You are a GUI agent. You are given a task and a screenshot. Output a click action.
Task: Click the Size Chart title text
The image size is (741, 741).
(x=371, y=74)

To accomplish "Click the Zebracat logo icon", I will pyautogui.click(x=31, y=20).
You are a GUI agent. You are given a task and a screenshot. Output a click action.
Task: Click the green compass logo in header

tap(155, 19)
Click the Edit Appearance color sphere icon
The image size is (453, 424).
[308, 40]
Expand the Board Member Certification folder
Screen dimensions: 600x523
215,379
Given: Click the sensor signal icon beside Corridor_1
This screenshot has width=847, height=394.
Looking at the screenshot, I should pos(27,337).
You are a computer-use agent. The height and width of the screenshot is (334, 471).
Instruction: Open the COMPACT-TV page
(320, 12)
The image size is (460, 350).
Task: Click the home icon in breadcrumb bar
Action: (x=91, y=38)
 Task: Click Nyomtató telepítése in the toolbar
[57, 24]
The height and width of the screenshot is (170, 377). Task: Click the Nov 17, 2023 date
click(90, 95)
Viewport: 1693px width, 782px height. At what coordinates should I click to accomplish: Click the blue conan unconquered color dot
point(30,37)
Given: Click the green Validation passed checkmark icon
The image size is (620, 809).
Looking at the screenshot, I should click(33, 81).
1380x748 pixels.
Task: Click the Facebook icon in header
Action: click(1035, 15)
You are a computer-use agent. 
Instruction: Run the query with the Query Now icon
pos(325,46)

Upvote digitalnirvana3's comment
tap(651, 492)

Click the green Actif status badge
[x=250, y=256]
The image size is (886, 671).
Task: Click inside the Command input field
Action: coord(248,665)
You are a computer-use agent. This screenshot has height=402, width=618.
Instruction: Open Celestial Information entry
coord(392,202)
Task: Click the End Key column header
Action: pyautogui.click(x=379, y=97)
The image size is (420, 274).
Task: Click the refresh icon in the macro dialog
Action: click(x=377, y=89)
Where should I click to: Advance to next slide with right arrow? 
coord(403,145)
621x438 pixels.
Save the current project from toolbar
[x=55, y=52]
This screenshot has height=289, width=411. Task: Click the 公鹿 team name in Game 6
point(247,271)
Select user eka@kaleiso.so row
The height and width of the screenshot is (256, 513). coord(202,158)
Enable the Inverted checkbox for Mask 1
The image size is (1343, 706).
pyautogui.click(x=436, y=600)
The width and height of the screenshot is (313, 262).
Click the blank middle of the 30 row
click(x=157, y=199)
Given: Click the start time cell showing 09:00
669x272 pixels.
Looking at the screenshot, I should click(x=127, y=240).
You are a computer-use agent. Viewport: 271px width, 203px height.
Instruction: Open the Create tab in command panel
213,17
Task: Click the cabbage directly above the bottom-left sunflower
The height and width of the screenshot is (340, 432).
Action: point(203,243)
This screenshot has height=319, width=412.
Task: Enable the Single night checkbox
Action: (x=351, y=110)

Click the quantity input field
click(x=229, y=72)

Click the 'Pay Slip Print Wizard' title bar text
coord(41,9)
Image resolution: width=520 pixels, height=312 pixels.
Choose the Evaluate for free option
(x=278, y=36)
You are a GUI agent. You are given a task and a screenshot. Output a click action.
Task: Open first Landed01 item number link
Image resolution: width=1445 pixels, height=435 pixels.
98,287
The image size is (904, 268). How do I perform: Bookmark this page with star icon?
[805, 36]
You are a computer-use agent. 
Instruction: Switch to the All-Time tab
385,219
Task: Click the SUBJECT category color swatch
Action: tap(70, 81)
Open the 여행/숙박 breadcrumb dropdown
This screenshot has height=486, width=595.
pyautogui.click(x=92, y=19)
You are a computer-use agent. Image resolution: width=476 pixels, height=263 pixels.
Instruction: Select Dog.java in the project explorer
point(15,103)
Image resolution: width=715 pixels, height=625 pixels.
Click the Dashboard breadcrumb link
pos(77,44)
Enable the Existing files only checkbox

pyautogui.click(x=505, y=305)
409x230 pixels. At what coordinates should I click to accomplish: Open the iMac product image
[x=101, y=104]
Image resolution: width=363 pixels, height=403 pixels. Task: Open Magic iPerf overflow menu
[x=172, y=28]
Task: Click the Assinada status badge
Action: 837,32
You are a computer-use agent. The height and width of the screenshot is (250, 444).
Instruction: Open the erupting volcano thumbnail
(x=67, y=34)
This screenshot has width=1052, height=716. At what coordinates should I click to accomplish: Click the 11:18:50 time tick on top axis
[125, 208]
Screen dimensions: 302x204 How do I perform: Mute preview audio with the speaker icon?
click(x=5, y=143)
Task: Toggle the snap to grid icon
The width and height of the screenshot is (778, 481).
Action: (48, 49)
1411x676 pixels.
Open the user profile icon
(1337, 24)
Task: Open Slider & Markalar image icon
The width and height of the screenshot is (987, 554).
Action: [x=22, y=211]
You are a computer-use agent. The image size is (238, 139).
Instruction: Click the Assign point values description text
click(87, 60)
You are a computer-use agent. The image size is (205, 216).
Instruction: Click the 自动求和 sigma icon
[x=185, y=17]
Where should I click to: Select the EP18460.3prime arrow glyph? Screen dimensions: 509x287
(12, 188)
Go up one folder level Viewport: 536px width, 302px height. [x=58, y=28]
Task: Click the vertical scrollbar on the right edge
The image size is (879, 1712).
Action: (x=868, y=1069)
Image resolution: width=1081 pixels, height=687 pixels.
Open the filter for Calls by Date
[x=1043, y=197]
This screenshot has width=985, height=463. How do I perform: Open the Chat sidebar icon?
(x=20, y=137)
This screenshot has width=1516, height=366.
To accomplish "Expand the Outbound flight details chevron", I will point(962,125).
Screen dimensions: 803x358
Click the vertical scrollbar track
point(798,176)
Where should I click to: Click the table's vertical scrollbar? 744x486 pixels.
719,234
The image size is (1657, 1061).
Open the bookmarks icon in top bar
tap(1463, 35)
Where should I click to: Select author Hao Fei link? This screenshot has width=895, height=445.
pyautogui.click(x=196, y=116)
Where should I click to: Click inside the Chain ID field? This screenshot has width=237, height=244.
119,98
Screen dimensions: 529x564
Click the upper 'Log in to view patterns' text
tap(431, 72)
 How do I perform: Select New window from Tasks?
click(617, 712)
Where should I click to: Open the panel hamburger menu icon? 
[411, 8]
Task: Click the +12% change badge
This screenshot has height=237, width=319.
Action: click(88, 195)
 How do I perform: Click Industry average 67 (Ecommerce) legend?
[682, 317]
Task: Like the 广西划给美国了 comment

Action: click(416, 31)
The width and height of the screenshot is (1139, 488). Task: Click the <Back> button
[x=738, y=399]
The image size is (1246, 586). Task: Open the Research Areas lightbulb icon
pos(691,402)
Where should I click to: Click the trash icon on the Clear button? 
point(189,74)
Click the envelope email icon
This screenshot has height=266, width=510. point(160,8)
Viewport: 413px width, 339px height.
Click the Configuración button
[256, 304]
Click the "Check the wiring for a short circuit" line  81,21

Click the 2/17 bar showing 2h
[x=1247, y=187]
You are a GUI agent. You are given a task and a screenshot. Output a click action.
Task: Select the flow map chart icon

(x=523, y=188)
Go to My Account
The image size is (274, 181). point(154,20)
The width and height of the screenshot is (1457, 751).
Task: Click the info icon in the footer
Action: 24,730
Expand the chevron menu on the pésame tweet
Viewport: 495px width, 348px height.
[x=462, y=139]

───

### Task item
The full set of entries must be printed again without any alteration.

### Exercise response
You are a GUI agent. You are given a task and a screenshot. Output a click action.
Task: Click the Size Chart title text
The image size is (741, 741).
(x=371, y=74)

To accomplish "Click the Zebracat logo icon", I will pyautogui.click(x=31, y=20).
You are a GUI agent. You are given a task and a screenshot. Output a click action.
Task: Click the green compass logo in header

tap(155, 19)
Click the Edit Appearance color sphere icon
The image size is (453, 424).
[308, 40]
Expand the Board Member Certification folder
Screen dimensions: 600x523
215,379
Given: Click the sensor signal icon beside Corridor_1
This screenshot has width=847, height=394.
Looking at the screenshot, I should pos(27,337).
You are a computer-use agent. The height and width of the screenshot is (334, 471).
Instruction: Open the COMPACT-TV page
(320, 12)
The image size is (460, 350).
Task: Click the home icon in breadcrumb bar
Action: (x=91, y=38)
 Task: Click Nyomtató telepítése in the toolbar
[57, 24]
The height and width of the screenshot is (170, 377). Task: Click the Nov 17, 2023 date
click(90, 95)
Viewport: 1693px width, 782px height. At what coordinates should I click to accomplish: Click the blue conan unconquered color dot
point(30,37)
Given: Click the green Validation passed checkmark icon
The image size is (620, 809).
Looking at the screenshot, I should click(33, 81).
1380x748 pixels.
Task: Click the Facebook icon in header
Action: click(1035, 15)
You are a computer-use agent. 
Instruction: Run the query with the Query Now icon
pos(325,46)

Upvote digitalnirvana3's comment
tap(651, 492)

Click the green Actif status badge
[x=250, y=256]
The image size is (886, 671).
Task: Click inside the Command input field
Action: coord(248,665)
You are a computer-use agent. This screenshot has height=402, width=618.
Instruction: Open Celestial Information entry
coord(392,202)
Task: Click the End Key column header
Action: pyautogui.click(x=379, y=97)
The image size is (420, 274).
Task: Click the refresh icon in the macro dialog
Action: click(x=377, y=89)
Where should I click to: Advance to next slide with right arrow? 
coord(403,145)
621x438 pixels.
Save the current project from toolbar
[x=55, y=52]
This screenshot has height=289, width=411. Task: Click the 公鹿 team name in Game 6
point(247,271)
Select user eka@kaleiso.so row
The height and width of the screenshot is (256, 513). coord(202,158)
Enable the Inverted checkbox for Mask 1
The image size is (1343, 706).
pyautogui.click(x=436, y=600)
The width and height of the screenshot is (313, 262).
Click the blank middle of the 30 row
click(x=157, y=199)
Given: Click the start time cell showing 09:00
669x272 pixels.
Looking at the screenshot, I should click(x=127, y=240).
You are a computer-use agent. Viewport: 271px width, 203px height.
Instruction: Open the Create tab in command panel
213,17
Task: Click the cabbage directly above the bottom-left sunflower
The height and width of the screenshot is (340, 432).
Action: point(203,243)
This screenshot has height=319, width=412.
Task: Enable the Single night checkbox
Action: (x=351, y=110)

Click the quantity input field
click(x=229, y=72)

Click the 'Pay Slip Print Wizard' title bar text
coord(41,9)
Image resolution: width=520 pixels, height=312 pixels.
Choose the Evaluate for free option
(x=278, y=36)
You are a GUI agent. You are given a task and a screenshot. Output a click action.
Task: Open first Landed01 item number link
Image resolution: width=1445 pixels, height=435 pixels.
98,287
The image size is (904, 268). How do I perform: Bookmark this page with star icon?
[805, 36]
You are a computer-use agent. 
Instruction: Switch to the All-Time tab
385,219
Task: Click the SUBJECT category color swatch
Action: tap(70, 81)
Open the 여행/숙박 breadcrumb dropdown
This screenshot has height=486, width=595.
pyautogui.click(x=92, y=19)
You are a computer-use agent. Image resolution: width=476 pixels, height=263 pixels.
Instruction: Select Dog.java in the project explorer
point(15,103)
Image resolution: width=715 pixels, height=625 pixels.
Click the Dashboard breadcrumb link
pos(77,44)
Enable the Existing files only checkbox

pyautogui.click(x=505, y=305)
409x230 pixels. At what coordinates should I click to accomplish: Open the iMac product image
[x=101, y=104]
Image resolution: width=363 pixels, height=403 pixels. Task: Open Magic iPerf overflow menu
[x=172, y=28]
Task: Click the Assinada status badge
Action: 837,32
You are a computer-use agent. The height and width of the screenshot is (250, 444).
Instruction: Open the erupting volcano thumbnail
(x=67, y=34)
This screenshot has width=1052, height=716. At what coordinates should I click to accomplish: Click the 11:18:50 time tick on top axis
[125, 208]
Screen dimensions: 302x204 How do I perform: Mute preview audio with the speaker icon?
click(x=5, y=143)
Task: Toggle the snap to grid icon
The width and height of the screenshot is (778, 481).
Action: (48, 49)
1411x676 pixels.
Open the user profile icon
(1337, 24)
Task: Open Slider & Markalar image icon
The width and height of the screenshot is (987, 554).
Action: [x=22, y=211]
You are a computer-use agent. The image size is (238, 139).
Instruction: Click the Assign point values description text
click(87, 60)
You are a computer-use agent. The image size is (205, 216).
Instruction: Click the 自动求和 sigma icon
[x=185, y=17]
Where should I click to: Select the EP18460.3prime arrow glyph? Screen dimensions: 509x287
(12, 188)
Go up one folder level Viewport: 536px width, 302px height. [x=58, y=28]
Task: Click the vertical scrollbar on the right edge
The image size is (879, 1712).
Action: (x=868, y=1069)
Image resolution: width=1081 pixels, height=687 pixels.
Open the filter for Calls by Date
[x=1043, y=197]
This screenshot has width=985, height=463. How do I perform: Open the Chat sidebar icon?
(x=20, y=137)
This screenshot has width=1516, height=366.
To accomplish "Expand the Outbound flight details chevron", I will point(962,125).
Screen dimensions: 803x358
Click the vertical scrollbar track
point(798,176)
Where should I click to: Click the table's vertical scrollbar? 744x486 pixels.
719,234
The image size is (1657, 1061).
Open the bookmarks icon in top bar
tap(1463, 35)
Where should I click to: Select author Hao Fei link? This screenshot has width=895, height=445.
pyautogui.click(x=196, y=116)
Where should I click to: Click inside the Chain ID field? This screenshot has width=237, height=244.
119,98
Screen dimensions: 529x564
Click the upper 'Log in to view patterns' text
tap(431, 72)
 How do I perform: Select New window from Tasks?
click(617, 712)
Where should I click to: Open the panel hamburger menu icon? 
[411, 8]
Task: Click the +12% change badge
This screenshot has height=237, width=319.
Action: click(88, 195)
 How do I perform: Click Industry average 67 (Ecommerce) legend?
[682, 317]
Task: Like the 广西划给美国了 comment

Action: click(416, 31)
The width and height of the screenshot is (1139, 488). Task: Click the <Back> button
[x=738, y=399]
The image size is (1246, 586). Task: Open the Research Areas lightbulb icon
pos(691,402)
Where should I click to: Click the trash icon on the Clear button? 
point(189,74)
Click the envelope email icon
This screenshot has height=266, width=510. point(160,8)
Viewport: 413px width, 339px height.
Click the Configuración button
[256, 304]
Click the "Check the wiring for a short circuit" line  81,21

Click the 2/17 bar showing 2h
[x=1247, y=187]
You are a GUI agent. You are given a task and a screenshot. Output a click action.
Task: Select the flow map chart icon

(x=523, y=188)
Go to My Account
The image size is (274, 181). point(154,20)
The width and height of the screenshot is (1457, 751).
Task: Click the info icon in the footer
Action: 24,730
Expand the chevron menu on the pésame tweet
Viewport: 495px width, 348px height.
[x=462, y=139]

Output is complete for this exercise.